The report sent by the defendant's supervisor to the home office was published in New York where received by employees there. Possibly it could be argued that it charged the plaintiff with theft inasmuch as it reported three rings of five cents each on the cash register for a twenty-five cent purchase. But the making of the report is clearly a privileged occasion on the grounds already indicated.
There is no possibility of recovery, therefore, unless the defendant's conditional privilege has been lost by abuse. One may lose a conditional privilege if he does not act for the purpose of protecting the particular interest for the protection of which the privilege is given. *207 Restatement, Torts § 603. The privilege of publication in this instance would have been lost had the defendant's supervisor been actuated solely by spite or ill-will to the plaintiff instead of the promotion of his employer's interests. But there is evidence that the plaintiff and the supervisor had never seen or known of each other before the incidents here in question. The one piece of evidence upon the question of improper motive is the conversation which took place between the plaintiff and the supervisor, unattended by other witnesses, in the storeroom of the owner's place of business. According to the plaintiff's version of this conversation the supervisor went very far in threats and promises in an endeavor to secure a confession of theft from the plaintiff. Even if the testimony is fully believed, however, it shows, not a departure by the supervisor from his line of duty, but a very unfortunate overzealousness on his part in pursuing the business of his employer. His conduct, if it took place, is not to be condoned, but it does not establish evidence on which an abuse of the privileged publication to his employer may be found.
The judgment of the District Court is affirmed.NOTES
 "It is obvious that if Lindsay had made his remarks to the person alone whom he accused, there would not have been a slander, since no other person would have been present to hear and to comprehend them." Williams v. Kroger Grocery & Baking Co., 1940, 337 Pa. 17, 10 A.2d 8, 9. Accord: Restatement, Torts § 577.
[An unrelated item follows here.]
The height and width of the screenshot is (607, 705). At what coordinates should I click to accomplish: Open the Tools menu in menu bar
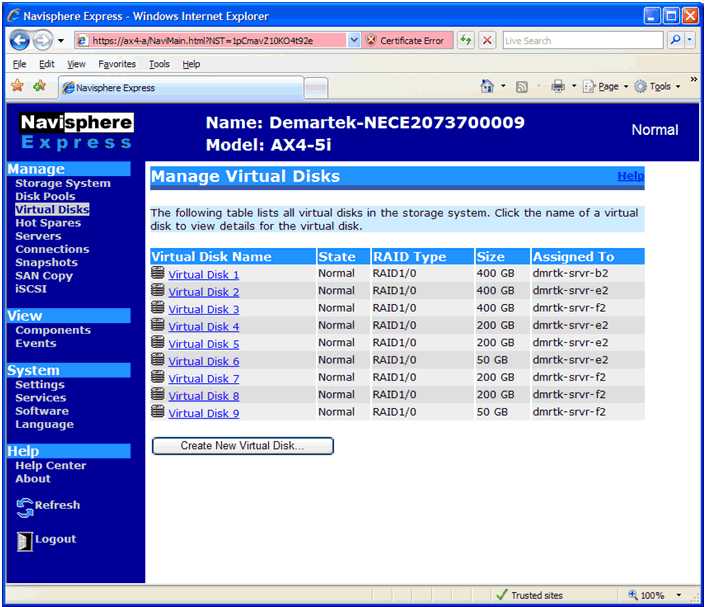[159, 64]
 McDonald v. Lee, 1914, 246 Pa. 253, 92 A. 135, L.R.A.1916B, 915; Restatement, Torts § 596.
 Williams v. Kroger Grocery & Baking Co., 1940, 337 Pa. 17, 10 A.2d 8; Restatement, Torts § 595(1).
 In that case the notice posted in the waiting room of the defendant stated: "H. B. McCurdy has been discharged for failing to ring up all fares collected. Discharged employés are not allowed to ride on employés' tickets." The court said that failure to ring up all the fares collected does not imply fraud or dishonesty by the conductor.
 Thus in Boyer v. Pitt Pub. Co., 1936, 324 Pa. 154, 188 A. 203, 204, it is said: "Whatever justification this decision has must be sought in the fact that the publication was not made to the general public but only to the employees of the company * * *."
 Restatement, Conflict of Laws § 377, Note 5.
 See Metropolitan Life Ins. Co. v. Knickerbocker Broadcasting Co., Inc., 1939, 172 Misc. 811, 15 N.Y.S.2d 193.
 This proposition is commonly, though somewhat loosely, expressed in the statement that a conditional privilege is lost by malice. 36 C.J. 167.